Collected data:
◆ ◆ ◆
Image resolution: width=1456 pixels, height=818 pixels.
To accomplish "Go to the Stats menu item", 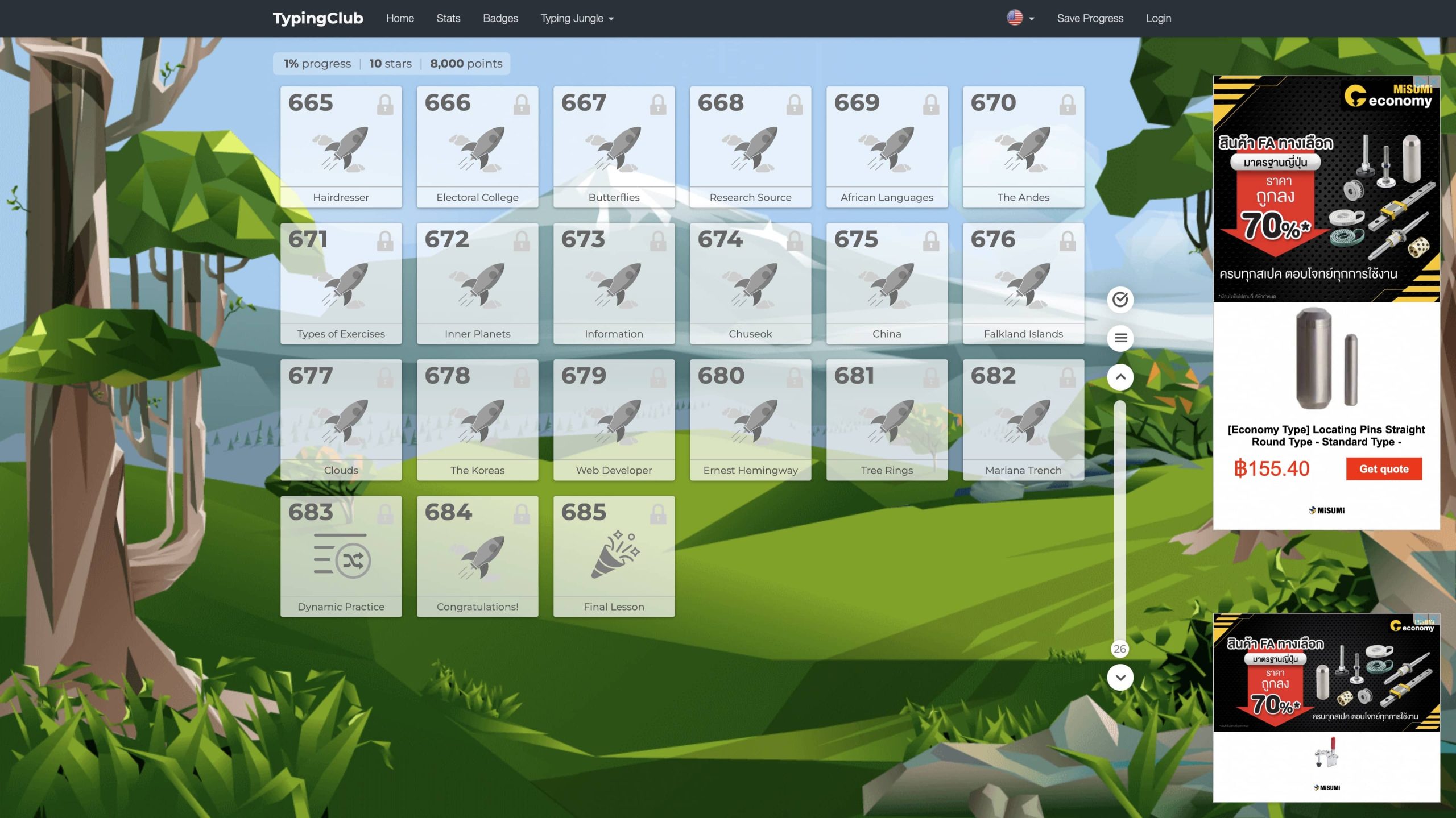I will point(448,18).
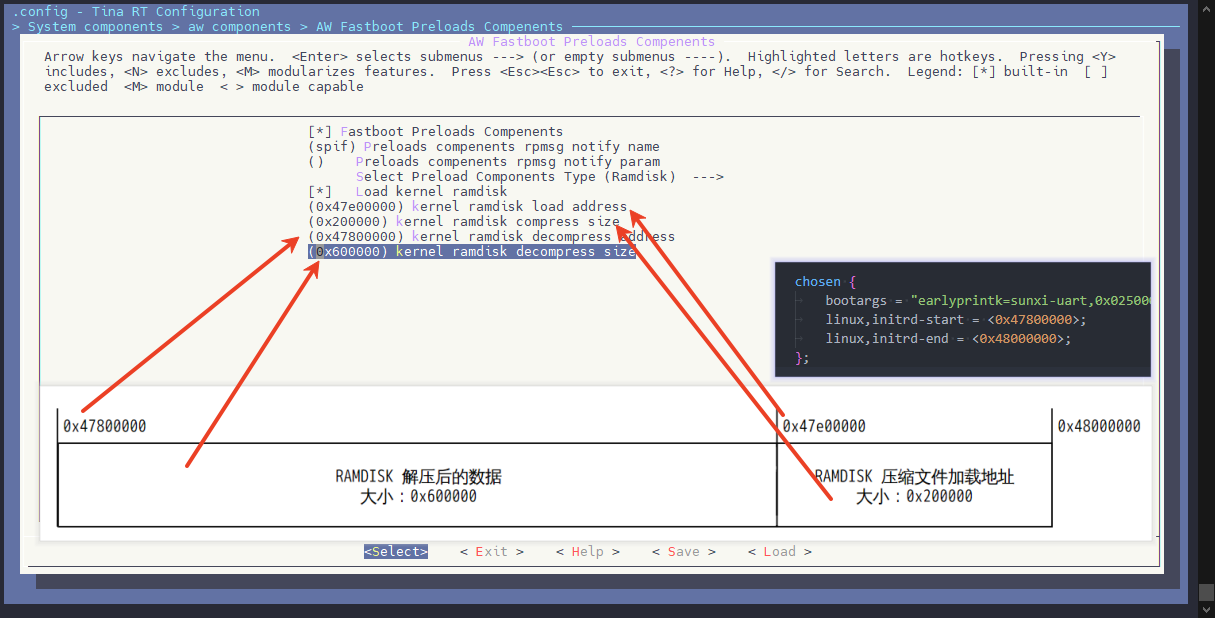The width and height of the screenshot is (1215, 618).
Task: Open < Help > at the bottom
Action: point(587,552)
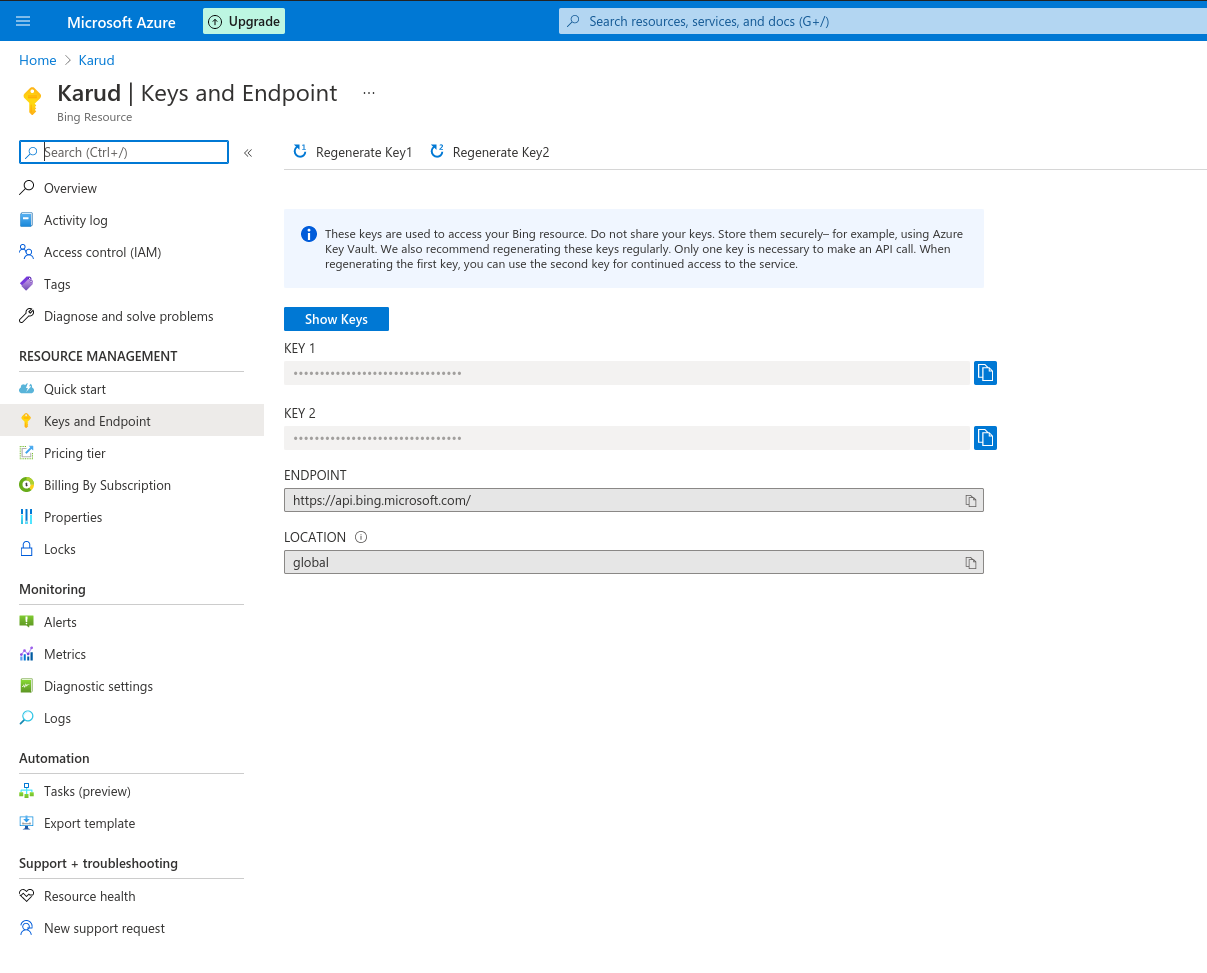This screenshot has height=973, width=1207.
Task: Open the Pricing tier page
Action: (74, 453)
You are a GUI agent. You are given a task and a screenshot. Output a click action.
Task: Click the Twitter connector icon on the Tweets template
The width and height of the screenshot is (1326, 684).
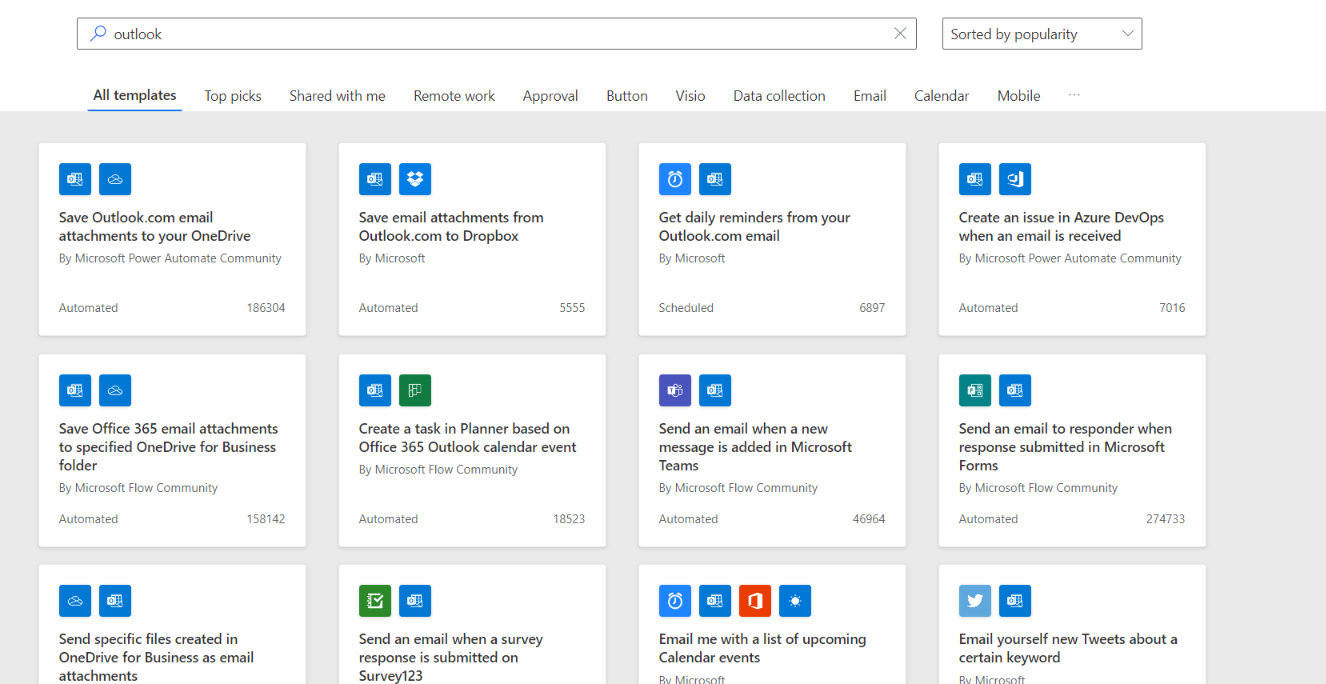974,600
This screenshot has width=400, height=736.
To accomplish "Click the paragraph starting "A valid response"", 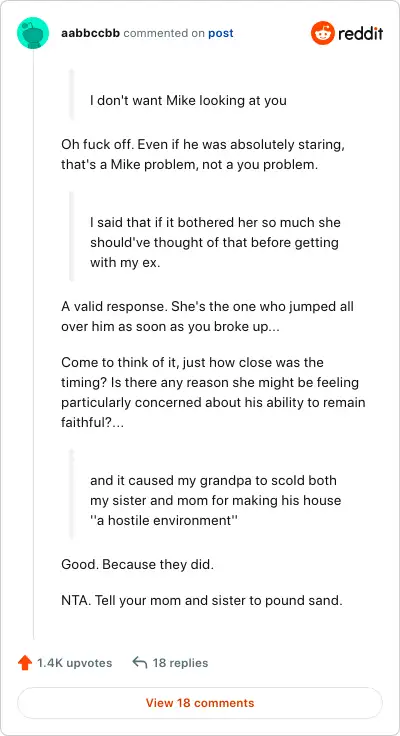I will point(208,316).
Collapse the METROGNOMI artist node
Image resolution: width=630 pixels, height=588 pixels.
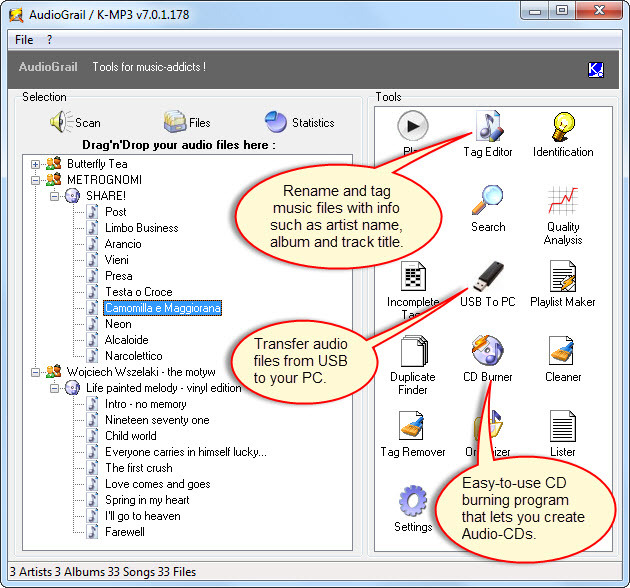36,180
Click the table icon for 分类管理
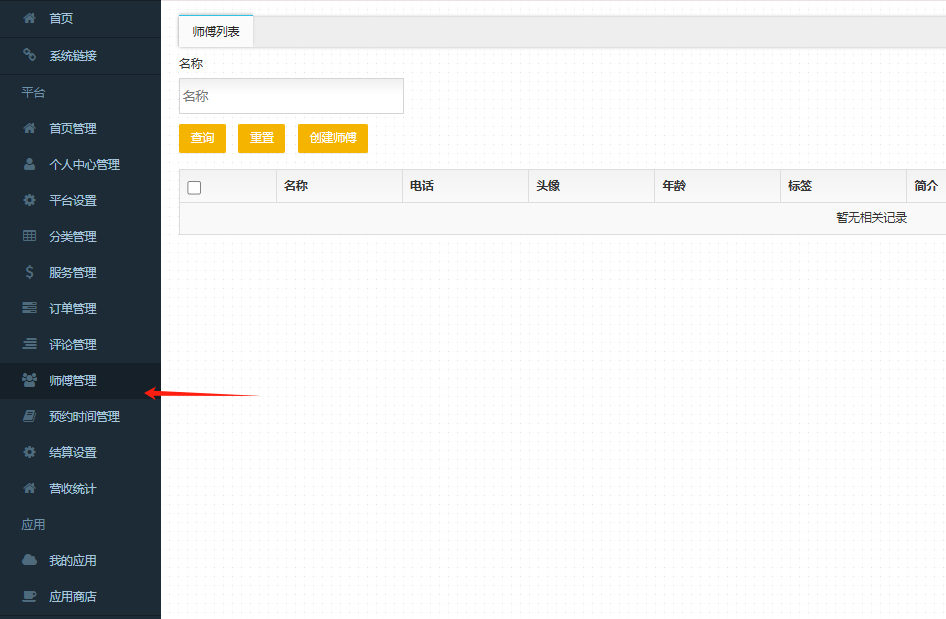 click(x=29, y=237)
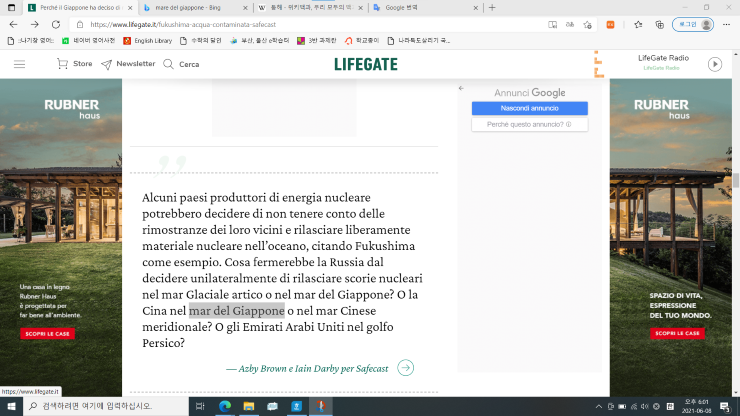Viewport: 740px width, 416px height.
Task: Click the Store cart icon
Action: [x=62, y=64]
◆ ◆ ◆
# [What is required]
Copy out the stretch of the items above from the line containing "Collapse the METROGNOMI artist node" through the end of the items, reproducing each line word for word. Leave the pictures out.

# [The result]
Collapse the METROGNOMI artist node
Image resolution: width=630 pixels, height=588 pixels.
36,180
Click the table icon for 分类管理
 click(x=29, y=237)
Viewport: 740px width, 416px height.
Task: Click the Store cart icon
Action: [x=62, y=64]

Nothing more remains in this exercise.